The downside of how easy it is to create or join a Discord server is keeping up with the amount of chatter that’s happening. That applies especially if you are a member of multiple servers that have overlapping interests and/or “general social” channels. I simply don’t want to wade through every “pet pictures” channel, sorry.

Unfortunately, the Discord UI is a bit convoluted, and I ended up using the “mute server” feature for almost everything. That stopped the flood of messages, but it also cut me off from updates that were relevant for me. This week, I finally found a good solution how to handle muting notifications, channels or whole servers, and it made all the difference! Here’s how I cut down the time it takes me to catch up to a few minutes every so often.

Notifications

The way Discord handles notifications is quite straightforward. I’m strongly in the “the fewer notifications, the better” camp. That’s why I usually have notifications enabled only for @-mentions. Only in channels in which I don’t want to miss any post, I enable “notify for all messages”. For me, this applies mostly to announcement channels that are used rarely but contain time-critical information like keyboard group-buys.

Unread messages

Managing unread messages efficiently takes a little bit more effort.
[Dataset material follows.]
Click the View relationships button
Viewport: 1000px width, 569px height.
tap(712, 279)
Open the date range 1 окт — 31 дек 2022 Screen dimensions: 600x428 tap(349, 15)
First, use “mute server” for servers that you don’t frequent actively at all. Servers you only joined to ask an occasional question but stay out of otherwise shouldn’t draw your attention at any time.

The majority will be servers that have some channels in which you’re actively interested. On these servers, mute each channel that doesn’t interest you. When new channels are added to the server, you’ll have to choose if you want to add them to the mute list. On some servers, I even enable “hide muted channels” to shorten the channel list.

With these two measures, Discord will only track unread messages for the servers and channels you didn’t mute. Only now the “unread messages” indicator on the server icon starts making sense. More importantly, it is the prerequisite for efficiently using the “Next channel with updates” key combination. Hitting Opt+Shift+Down-Arrow (Alt+Shift+Down-Arrow on Windows, Up-Arrow for the opposite direction) gets you to the next unmuted channel containing unread messages. Read the channel to the end, hit the key combination again. It jumps across server boundaries, too. That way, you can catch up on everything that interests you in no time. I’ve assigned the “next unread channel” and “previous unread channel” functions to two extra buttons on my trackball, so I can simply leave my hand on it if I don’t want to write a reply. Scroll, next, scroll, next. Usually, it takes me less than two minutes to get through all my new posts.

And when I press the key combo another time after having already caught up with everything, Discord rewards me with a satisfying wiggle.